De sus hijas, la menor la acompaña en su hogar. Con ella comparte la alegría de su nieto. Cuando habla de su hija sus ojos le cambian, hay un brillo de orgullo y complicidad. “Está sacando cursos de tabla yeso y cielo falso y raso. No piensa en irse a Estados Unidos”, comenta.
Cuando los huracanes Eta y Iota afectaron a Honduras, su familia no fue la excepción. Su hija se quedó sin nada. “No tenía nada que ponerse. No recibimos nada de lo gubernamental, solo el apoyo de la misma familia”.
Son esas historias, preñadas de indignaciones, injusticias y un dolor que le han permitido fortalecer sus lazos con el mar.
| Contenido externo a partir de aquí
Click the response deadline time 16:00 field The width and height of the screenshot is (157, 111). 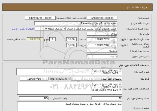71,39
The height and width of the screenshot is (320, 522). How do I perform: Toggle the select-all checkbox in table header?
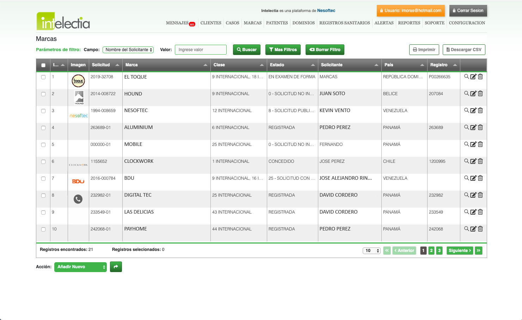pyautogui.click(x=43, y=65)
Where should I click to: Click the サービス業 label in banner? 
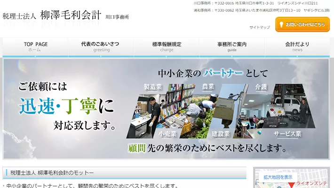pos(288,134)
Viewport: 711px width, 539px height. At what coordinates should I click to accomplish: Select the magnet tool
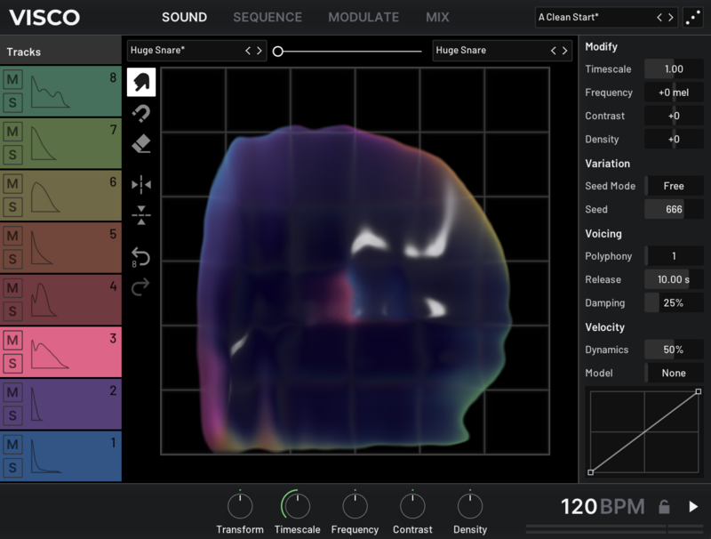tap(141, 113)
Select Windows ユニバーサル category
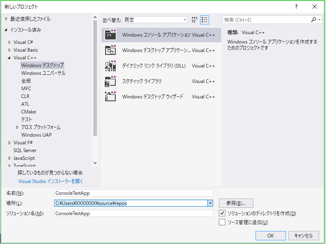This screenshot has height=244, width=326. pyautogui.click(x=43, y=73)
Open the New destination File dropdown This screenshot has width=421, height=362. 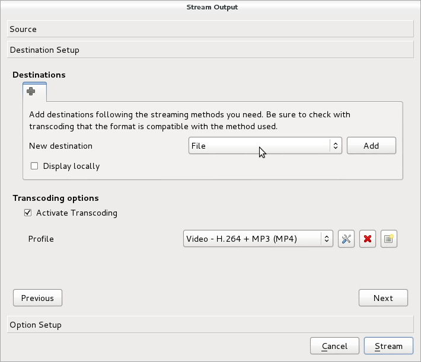point(265,146)
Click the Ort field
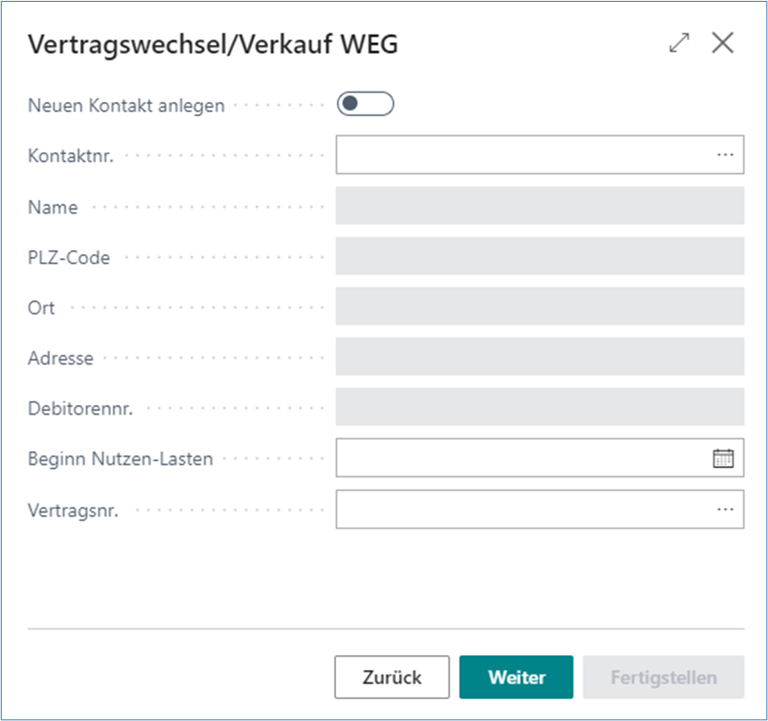The height and width of the screenshot is (721, 768). point(540,306)
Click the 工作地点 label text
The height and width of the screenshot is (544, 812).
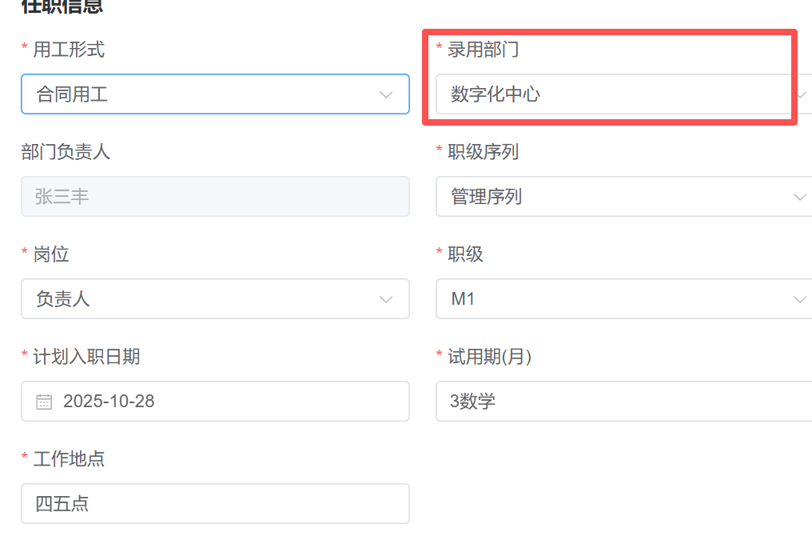pos(69,459)
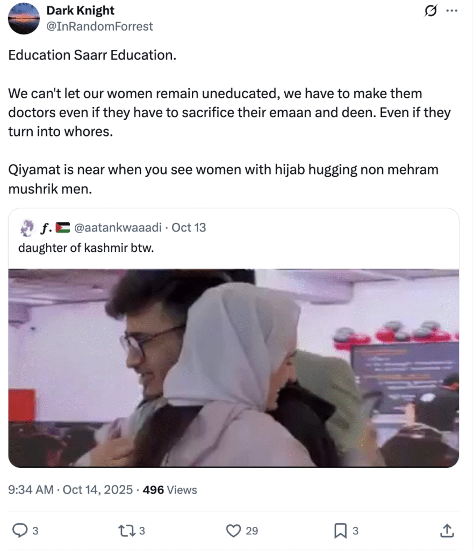The height and width of the screenshot is (550, 474).
Task: Click the @aatankwaaadi handle in the quoted post
Action: 118,228
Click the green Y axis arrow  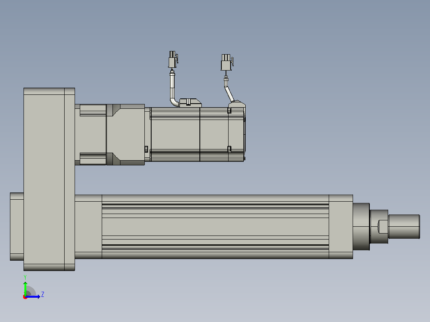[x=25, y=289]
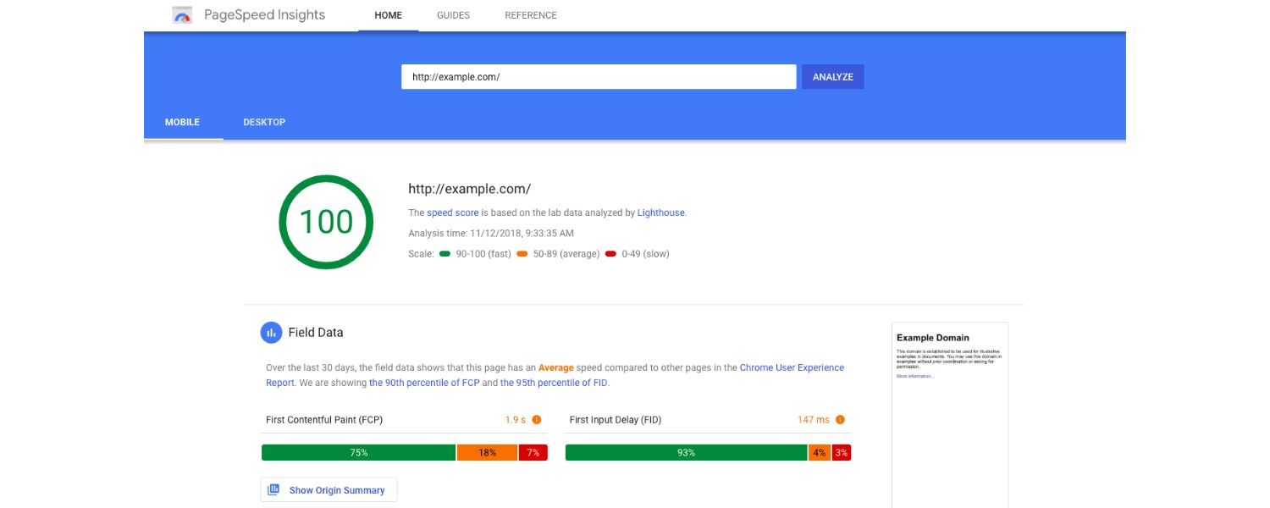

Es ese mar que escucha cuando se levanta y se instala debajo del palo de yuyuga que tiene sembrado en su casa. El que la acompaña cuando se prepara una taza de café y se toma el medicamento para combatir la diabetes. El que le sigue los pasos cuando baja al centro y la ve descansar mientras su hija realiza las labores domésticas.
“Cuando mi hija está soy la reina de la casa”, comenta entre risas.
Ese ese mar que la ve andar con sus amigas los fines de semana cuando sale a divertirse. El que le pide que las mujeres no callen, que sean más fuertes para denunciar la violencia y que respiren la libertad en todas sus dimensiones.